Exercise details:
Please copy out every line in the records below that includes the word "Open".

------ Dataset records ------

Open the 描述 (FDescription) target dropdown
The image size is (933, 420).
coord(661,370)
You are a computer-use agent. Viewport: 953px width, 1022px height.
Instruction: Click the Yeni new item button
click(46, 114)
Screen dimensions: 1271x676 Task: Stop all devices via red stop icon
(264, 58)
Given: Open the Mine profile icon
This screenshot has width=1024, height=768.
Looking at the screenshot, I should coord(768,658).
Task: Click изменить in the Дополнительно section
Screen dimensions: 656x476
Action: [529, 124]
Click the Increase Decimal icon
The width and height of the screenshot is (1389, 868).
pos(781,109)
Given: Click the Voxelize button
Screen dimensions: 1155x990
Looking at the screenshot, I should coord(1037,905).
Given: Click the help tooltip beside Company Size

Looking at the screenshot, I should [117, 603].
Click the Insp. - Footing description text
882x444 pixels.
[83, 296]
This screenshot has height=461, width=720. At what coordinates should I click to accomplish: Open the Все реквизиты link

------

Task solution:
Open the 描述 (FDescription) target dropdown
Given: Open the Mine profile icon
This screenshot has height=461, width=720. At what coordinates should I click to accomplish: Open the Все реквизиты link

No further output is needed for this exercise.